Add-Ins and Toppings :

I usually make these plain, but sometimes I add:

  • Blueberries (scatter 4-5 on each pancake as it cooks)
  • Chocolate chips (because life is short)
  • Sliced bananas on top
  • Nut butter and berries
  • Maple syrup (obviously)

My neighbor Sarah swears by adding a spoonful of almond butter on top with some sliced strawberries. It’s honestly incredible.

Why These Beat Store-Bought Protein Pancakes :

High-Protein Pancakes

Store-bought frozen protein pancakes are convenient, sure. But they’re tiny, expensive, and have like half the protein these have. Homemade high-protein pancakes taste better, are more filling, and you can control what goes in them.

Plus you can make a big batch and freeze them yourself. Just let them cool completely, stick parchment paper between each one, and freeze them in a ziplock bag for up to 3 months. Pop them in the toaster for quick weekday breakfasts.

Post-Workout Perfect :

These are amazing after a workout. The protein helps with muscle recovery and the carbs from the oats help restore your energy. The ratio is almost 2:1 carbs to protein, which is apparently ideal (according to my trainer, anyway).

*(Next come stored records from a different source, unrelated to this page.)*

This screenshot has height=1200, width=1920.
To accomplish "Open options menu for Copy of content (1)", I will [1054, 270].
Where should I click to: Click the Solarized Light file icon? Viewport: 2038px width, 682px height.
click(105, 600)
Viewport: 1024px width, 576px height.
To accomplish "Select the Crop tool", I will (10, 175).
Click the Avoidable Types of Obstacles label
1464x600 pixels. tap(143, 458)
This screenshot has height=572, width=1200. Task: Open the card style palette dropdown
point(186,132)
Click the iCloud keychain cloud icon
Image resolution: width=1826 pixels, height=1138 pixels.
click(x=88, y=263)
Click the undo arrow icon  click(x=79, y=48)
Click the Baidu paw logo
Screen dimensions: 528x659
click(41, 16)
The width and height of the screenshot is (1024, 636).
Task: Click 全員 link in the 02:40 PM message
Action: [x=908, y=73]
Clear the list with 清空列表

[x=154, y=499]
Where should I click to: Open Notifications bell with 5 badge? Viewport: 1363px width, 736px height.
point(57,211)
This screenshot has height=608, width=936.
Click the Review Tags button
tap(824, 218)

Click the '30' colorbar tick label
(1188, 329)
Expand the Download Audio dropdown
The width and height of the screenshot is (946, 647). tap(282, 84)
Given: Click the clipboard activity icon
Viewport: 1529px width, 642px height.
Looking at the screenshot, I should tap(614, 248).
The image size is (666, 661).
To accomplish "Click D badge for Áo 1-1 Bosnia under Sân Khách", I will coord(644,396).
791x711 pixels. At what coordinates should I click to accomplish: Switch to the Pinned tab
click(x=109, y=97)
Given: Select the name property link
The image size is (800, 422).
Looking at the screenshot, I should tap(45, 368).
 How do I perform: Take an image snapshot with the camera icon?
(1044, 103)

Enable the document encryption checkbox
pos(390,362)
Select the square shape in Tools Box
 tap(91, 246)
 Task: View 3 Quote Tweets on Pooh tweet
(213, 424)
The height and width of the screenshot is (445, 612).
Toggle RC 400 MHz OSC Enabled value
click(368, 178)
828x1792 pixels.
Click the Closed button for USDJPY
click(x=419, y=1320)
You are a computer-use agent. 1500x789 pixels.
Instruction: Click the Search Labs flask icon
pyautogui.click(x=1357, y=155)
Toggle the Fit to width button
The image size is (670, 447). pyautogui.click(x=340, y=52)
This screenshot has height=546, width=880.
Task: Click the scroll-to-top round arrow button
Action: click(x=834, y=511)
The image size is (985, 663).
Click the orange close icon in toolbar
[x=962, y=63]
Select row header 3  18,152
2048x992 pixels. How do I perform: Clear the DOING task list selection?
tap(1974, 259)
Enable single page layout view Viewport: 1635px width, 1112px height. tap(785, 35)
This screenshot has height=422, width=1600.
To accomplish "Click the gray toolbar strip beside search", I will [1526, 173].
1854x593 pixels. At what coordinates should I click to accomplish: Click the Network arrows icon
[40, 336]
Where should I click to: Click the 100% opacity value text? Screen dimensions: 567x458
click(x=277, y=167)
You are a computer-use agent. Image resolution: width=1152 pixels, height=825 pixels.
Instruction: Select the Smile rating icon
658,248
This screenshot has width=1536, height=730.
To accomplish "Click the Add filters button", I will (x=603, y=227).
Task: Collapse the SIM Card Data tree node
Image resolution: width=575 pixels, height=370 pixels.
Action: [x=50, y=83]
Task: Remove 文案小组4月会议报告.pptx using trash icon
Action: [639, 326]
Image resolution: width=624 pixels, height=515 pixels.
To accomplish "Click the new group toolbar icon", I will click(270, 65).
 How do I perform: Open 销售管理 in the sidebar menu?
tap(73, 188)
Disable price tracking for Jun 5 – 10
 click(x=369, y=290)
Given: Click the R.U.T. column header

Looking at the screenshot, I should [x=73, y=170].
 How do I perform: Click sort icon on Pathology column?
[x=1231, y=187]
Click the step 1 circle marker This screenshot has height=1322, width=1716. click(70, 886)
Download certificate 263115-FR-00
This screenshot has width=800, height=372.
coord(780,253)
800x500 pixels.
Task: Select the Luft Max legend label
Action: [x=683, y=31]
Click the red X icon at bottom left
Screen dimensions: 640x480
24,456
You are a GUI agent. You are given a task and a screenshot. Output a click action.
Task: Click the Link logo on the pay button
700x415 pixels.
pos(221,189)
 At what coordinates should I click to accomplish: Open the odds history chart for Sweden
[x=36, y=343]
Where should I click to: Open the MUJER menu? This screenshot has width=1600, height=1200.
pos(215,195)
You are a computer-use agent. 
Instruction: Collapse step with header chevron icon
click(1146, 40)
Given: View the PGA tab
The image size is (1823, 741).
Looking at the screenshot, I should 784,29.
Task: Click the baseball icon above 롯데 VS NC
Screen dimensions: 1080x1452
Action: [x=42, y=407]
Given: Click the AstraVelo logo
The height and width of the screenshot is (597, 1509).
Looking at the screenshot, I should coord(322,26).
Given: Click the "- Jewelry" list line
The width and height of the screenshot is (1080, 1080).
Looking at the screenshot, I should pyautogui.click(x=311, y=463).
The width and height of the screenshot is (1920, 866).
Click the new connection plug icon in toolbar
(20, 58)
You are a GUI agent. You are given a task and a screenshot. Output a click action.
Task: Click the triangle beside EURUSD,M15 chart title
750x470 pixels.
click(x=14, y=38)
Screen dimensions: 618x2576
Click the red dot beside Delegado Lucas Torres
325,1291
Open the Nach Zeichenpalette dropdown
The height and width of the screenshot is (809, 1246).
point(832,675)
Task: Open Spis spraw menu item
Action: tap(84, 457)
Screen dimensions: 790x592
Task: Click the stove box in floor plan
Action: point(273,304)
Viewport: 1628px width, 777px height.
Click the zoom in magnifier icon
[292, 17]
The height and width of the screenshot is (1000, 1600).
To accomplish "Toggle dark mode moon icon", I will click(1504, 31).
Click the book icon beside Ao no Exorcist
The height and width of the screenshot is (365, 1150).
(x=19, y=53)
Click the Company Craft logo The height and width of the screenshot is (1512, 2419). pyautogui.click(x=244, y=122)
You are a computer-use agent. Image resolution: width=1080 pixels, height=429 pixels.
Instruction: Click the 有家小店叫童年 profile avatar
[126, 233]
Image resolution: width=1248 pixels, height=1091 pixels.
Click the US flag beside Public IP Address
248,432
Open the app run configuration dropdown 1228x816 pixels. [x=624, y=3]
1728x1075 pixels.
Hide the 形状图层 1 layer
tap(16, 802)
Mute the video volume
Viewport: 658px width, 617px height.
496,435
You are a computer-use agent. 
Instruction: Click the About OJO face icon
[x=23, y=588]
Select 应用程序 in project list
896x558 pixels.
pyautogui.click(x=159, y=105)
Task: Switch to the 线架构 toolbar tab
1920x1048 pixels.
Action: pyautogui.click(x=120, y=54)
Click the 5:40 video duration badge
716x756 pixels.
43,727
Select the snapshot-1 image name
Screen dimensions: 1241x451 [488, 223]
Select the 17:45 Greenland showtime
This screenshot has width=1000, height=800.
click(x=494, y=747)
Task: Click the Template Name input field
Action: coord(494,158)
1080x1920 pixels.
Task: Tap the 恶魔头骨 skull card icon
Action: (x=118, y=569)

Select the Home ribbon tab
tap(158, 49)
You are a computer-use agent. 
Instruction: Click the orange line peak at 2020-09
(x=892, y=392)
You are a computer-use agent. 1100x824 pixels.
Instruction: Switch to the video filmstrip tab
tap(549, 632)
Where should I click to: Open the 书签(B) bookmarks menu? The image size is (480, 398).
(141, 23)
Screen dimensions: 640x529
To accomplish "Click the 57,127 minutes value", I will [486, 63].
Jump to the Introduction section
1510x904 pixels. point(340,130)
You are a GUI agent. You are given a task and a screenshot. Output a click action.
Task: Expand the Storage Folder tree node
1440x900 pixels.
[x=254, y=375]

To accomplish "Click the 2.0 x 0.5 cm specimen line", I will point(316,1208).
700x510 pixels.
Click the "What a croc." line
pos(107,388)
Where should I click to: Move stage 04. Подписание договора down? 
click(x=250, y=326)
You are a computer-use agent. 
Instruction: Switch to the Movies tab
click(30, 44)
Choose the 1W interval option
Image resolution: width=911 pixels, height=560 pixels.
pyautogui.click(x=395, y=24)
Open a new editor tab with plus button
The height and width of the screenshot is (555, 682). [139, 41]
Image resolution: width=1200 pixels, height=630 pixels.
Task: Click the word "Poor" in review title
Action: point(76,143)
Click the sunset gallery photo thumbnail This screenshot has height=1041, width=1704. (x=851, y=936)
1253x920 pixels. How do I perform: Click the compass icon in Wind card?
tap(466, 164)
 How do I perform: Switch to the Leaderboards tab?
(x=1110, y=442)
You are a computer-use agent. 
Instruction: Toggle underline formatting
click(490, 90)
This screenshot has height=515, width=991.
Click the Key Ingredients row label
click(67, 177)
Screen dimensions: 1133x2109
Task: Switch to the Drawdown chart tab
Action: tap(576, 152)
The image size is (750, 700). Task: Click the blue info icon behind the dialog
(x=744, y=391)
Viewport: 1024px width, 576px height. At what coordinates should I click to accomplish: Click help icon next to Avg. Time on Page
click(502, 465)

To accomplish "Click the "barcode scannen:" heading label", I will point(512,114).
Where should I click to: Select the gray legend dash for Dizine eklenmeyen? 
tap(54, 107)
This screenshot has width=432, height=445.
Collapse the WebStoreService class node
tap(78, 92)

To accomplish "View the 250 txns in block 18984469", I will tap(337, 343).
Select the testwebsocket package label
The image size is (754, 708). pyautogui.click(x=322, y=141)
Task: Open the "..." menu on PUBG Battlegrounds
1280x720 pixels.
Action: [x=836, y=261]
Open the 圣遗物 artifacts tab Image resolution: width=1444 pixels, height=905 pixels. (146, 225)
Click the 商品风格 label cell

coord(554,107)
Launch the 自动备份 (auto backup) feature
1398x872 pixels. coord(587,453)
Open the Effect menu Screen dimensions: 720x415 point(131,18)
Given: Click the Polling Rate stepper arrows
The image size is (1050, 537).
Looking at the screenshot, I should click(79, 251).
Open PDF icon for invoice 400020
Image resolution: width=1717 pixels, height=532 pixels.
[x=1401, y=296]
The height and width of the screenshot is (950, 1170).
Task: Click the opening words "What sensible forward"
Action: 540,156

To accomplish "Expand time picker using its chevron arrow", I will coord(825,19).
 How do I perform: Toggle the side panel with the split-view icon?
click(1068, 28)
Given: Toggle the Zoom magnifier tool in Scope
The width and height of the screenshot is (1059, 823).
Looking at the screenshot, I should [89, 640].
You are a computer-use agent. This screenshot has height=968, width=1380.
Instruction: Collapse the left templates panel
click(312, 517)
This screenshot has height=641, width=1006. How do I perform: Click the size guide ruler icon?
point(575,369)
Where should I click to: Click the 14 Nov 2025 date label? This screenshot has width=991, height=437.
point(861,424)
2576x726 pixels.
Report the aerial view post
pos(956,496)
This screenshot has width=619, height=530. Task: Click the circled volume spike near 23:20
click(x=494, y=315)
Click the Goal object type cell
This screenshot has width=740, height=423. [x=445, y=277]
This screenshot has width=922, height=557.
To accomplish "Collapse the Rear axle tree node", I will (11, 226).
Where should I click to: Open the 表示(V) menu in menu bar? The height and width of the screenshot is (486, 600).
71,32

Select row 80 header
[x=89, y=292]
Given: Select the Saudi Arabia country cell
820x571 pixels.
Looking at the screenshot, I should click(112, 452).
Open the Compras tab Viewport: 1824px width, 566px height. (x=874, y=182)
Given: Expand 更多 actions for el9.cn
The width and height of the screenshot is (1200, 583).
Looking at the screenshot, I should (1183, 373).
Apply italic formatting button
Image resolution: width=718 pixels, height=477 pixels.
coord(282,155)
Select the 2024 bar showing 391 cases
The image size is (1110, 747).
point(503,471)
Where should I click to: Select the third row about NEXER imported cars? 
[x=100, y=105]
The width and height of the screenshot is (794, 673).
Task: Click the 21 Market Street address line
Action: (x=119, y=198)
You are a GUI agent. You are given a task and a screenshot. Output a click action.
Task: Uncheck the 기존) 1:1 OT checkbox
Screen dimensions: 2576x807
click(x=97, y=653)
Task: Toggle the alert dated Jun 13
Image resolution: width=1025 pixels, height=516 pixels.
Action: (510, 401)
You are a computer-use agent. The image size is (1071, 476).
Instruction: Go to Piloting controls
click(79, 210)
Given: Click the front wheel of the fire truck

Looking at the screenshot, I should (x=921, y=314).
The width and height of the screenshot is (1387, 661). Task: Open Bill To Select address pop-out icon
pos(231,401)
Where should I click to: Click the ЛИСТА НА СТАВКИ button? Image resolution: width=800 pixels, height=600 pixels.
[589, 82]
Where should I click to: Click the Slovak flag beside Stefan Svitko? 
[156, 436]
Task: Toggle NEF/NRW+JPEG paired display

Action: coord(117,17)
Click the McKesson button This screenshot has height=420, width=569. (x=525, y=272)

I make a double batch on Sunday and eat them throughout the week. Game changer for busy mornings when I don’t have time to cook.

If you try these quick high-protein pancakes, let me know how yours turn out! Seriously, I’m curious if you prefer whey or plant-based protein powder. Drop a comment!

Happy cooking! (and may your protein pancakes always flip perfectly) 💪🥞

Quick High-Protein Pancakes

Quick high-protein pancakes made with oats, protein powder, Greek yogurt, and eggs. Ready in 20 minutes with 25-37 grams of protein per serving. Fluffy, delicious, and perfect for post-workout breakfast or meal prep.

⏱️ Prep
10M
🔥 Cook
10M
⏰ Total
20M
👥 Yield
6-8 pancakes (2-3 servings)
⚡ Calories
228 calories

Ingredients

  • 1 cup rolled oats (old-fashioned oats)
  • 1/4 cup vanilla whey protein powder (or plant-based protein powder)
  • 1/2 cup plain whole milk Greek yogurt
  • 2 large eggs, room temperature
  • 1/2 small ripe banana
  • 1/4 cup milk (any kind)
  • 1 teaspoon baking powder
  • 1 teaspoon vanilla extract
  • 1/2 teaspoon cinnamon (optional)
  • Pinch of salt
  • Butter or coconut oil for cooking

Instructions

  1. Step 1
    Add rolled oats to a blender and blend for 10-15 seconds until they break down into a flour-like consistency.
  2. Step 2
    Add protein powder, Greek yogurt, eggs, banana (mashed first if your blender isn't powerful), milk, baking powder, vanilla extract, cinnamon, and salt to the blender.
  3. Step 3
    Blend all ingredients until smooth. The batter will be thick - this is normal for protein pancakes.
  4. Step 4
    Let the batter sit for 5 minutes to allow the oats to absorb liquid and create fluffier pancakes.
  5. Step 5
    Heat a non-stick pan or griddle over medium heat (not medium-high). Grease with butter, coconut oil, or cooking spray.
  6. Step 6
    Pour about 1/4 cup of batter onto the hot griddle. Use the back of a spoon to spread it slightly as the batter is thick. Cook for 2-4 minutes until small bubbles form and edges look set. Protein pancakes will have fewer bubbles than regular pancakes.
  7. Step 7
    Flip the pancakes carefully (they are more delicate than regular pancakes) and cook for 1-2 minutes more until golden brown. Do not overcook or they will become dry and rubbery.
  8. Step 8
    Transfer to a plate and serve immediately with your favorite toppings such as Greek yogurt, berries, maple syrup, or nut butter.